Requirement:
Copy each line of the records below that mentions the word "axis".

(Data extracted from a collection)
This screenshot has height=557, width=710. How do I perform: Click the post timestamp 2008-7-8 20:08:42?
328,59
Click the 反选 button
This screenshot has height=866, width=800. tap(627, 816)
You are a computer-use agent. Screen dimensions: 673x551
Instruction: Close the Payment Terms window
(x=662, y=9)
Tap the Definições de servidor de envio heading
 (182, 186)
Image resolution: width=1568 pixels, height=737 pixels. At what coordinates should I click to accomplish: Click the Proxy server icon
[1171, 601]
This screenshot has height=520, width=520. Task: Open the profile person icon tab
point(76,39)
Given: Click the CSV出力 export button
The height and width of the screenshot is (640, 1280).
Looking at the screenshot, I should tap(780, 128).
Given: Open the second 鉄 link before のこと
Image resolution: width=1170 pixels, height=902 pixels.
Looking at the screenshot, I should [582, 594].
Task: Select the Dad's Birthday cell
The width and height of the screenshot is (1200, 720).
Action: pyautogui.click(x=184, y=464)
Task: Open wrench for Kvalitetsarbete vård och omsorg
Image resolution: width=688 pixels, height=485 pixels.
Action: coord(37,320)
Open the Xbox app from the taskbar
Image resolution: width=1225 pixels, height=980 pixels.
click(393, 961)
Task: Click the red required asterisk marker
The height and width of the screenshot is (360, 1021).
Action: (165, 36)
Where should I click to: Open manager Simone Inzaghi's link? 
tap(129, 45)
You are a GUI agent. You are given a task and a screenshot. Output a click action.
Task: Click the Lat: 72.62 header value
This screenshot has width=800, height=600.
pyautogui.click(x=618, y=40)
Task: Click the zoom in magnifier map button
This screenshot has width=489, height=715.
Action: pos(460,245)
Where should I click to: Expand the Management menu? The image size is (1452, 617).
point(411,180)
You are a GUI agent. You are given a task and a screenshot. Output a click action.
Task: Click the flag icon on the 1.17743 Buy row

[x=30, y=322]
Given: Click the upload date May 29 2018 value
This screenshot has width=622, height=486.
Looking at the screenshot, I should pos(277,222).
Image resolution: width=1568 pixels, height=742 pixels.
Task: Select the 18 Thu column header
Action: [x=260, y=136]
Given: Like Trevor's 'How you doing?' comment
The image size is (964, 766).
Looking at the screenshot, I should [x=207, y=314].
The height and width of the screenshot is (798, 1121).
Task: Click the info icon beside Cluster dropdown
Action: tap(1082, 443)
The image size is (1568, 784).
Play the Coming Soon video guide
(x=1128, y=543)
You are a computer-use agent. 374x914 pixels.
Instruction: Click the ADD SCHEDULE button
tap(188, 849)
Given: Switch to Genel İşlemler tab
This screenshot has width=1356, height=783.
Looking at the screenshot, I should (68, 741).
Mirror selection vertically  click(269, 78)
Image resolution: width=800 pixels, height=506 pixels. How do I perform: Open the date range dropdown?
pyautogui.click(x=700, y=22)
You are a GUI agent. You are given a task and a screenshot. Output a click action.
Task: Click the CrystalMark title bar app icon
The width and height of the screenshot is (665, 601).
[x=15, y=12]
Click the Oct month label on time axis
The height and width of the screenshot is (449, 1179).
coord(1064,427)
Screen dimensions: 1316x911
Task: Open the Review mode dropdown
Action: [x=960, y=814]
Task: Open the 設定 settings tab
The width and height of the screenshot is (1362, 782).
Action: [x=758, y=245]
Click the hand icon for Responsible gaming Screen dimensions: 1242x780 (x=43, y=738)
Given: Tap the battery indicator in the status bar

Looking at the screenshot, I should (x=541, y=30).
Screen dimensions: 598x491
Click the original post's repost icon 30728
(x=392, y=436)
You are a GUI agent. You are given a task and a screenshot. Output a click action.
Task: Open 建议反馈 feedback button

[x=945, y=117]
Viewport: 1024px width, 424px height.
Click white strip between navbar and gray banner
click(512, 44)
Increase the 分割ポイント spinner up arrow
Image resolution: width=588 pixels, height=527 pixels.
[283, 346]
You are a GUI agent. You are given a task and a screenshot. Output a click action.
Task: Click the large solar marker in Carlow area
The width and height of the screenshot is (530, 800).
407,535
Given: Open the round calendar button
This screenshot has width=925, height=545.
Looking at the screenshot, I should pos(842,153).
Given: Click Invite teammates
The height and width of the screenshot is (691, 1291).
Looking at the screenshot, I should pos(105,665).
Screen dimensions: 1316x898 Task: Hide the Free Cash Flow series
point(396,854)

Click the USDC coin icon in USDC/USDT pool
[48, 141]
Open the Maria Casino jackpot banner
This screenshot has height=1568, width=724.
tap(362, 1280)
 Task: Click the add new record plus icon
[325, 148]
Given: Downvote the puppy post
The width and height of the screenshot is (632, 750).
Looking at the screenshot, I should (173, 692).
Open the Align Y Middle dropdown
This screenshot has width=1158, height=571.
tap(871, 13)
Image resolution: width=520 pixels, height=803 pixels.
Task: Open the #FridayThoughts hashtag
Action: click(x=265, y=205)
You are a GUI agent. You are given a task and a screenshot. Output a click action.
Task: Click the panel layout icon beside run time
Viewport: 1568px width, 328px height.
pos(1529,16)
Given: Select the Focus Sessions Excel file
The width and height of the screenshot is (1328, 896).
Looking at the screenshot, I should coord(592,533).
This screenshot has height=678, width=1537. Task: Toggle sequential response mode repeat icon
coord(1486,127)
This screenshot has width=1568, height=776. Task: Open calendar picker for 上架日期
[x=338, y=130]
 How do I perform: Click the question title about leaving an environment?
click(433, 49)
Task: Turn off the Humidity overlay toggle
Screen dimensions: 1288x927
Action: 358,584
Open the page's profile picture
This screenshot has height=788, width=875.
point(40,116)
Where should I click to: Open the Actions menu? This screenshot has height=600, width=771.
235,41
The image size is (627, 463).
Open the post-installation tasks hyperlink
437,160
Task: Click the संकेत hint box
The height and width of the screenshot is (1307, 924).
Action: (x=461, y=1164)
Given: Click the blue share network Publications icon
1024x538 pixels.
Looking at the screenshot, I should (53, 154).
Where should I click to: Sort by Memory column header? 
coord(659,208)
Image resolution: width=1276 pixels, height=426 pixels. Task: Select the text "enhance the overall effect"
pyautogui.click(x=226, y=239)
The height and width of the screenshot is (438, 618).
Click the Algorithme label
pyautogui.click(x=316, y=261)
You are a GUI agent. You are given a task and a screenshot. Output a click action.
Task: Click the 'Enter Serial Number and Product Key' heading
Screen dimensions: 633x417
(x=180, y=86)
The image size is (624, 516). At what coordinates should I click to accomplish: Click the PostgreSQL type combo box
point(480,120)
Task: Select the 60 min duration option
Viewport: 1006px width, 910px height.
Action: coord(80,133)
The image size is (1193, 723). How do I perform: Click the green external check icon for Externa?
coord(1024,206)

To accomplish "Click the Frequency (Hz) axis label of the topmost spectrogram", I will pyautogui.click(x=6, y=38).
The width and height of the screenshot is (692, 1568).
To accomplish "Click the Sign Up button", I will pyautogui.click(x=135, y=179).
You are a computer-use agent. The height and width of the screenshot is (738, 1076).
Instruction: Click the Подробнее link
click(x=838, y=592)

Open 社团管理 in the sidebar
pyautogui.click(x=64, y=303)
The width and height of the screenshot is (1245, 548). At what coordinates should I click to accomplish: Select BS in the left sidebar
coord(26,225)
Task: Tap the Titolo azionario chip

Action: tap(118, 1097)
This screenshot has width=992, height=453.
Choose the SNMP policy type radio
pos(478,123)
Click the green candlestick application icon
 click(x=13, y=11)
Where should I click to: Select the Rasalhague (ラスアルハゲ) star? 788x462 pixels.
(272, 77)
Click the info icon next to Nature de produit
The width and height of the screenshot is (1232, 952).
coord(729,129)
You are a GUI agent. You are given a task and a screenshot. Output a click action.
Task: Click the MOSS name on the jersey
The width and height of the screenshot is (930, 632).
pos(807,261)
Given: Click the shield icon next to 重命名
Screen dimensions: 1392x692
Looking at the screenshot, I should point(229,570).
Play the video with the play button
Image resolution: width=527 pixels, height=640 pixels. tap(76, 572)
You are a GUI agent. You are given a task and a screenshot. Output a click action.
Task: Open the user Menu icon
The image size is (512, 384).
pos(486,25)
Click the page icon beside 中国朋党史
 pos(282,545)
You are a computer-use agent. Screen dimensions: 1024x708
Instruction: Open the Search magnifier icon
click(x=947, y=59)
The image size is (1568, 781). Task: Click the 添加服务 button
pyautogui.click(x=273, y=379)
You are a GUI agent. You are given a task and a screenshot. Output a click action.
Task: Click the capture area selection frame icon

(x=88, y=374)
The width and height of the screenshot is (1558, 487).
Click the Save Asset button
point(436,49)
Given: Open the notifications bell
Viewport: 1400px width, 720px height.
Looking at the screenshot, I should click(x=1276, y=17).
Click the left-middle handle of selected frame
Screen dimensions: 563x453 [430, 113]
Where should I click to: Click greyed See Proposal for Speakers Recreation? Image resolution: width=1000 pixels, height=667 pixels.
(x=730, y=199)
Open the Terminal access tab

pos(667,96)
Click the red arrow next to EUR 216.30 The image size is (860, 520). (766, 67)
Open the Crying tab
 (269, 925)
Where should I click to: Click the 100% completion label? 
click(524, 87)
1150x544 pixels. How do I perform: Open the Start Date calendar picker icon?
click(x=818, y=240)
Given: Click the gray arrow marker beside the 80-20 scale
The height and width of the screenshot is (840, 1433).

Reply to the exercise:
Click the Oct month label on time axis
To accomplish "Click the Frequency (Hz) axis label of the topmost spectrogram", I will pyautogui.click(x=6, y=38).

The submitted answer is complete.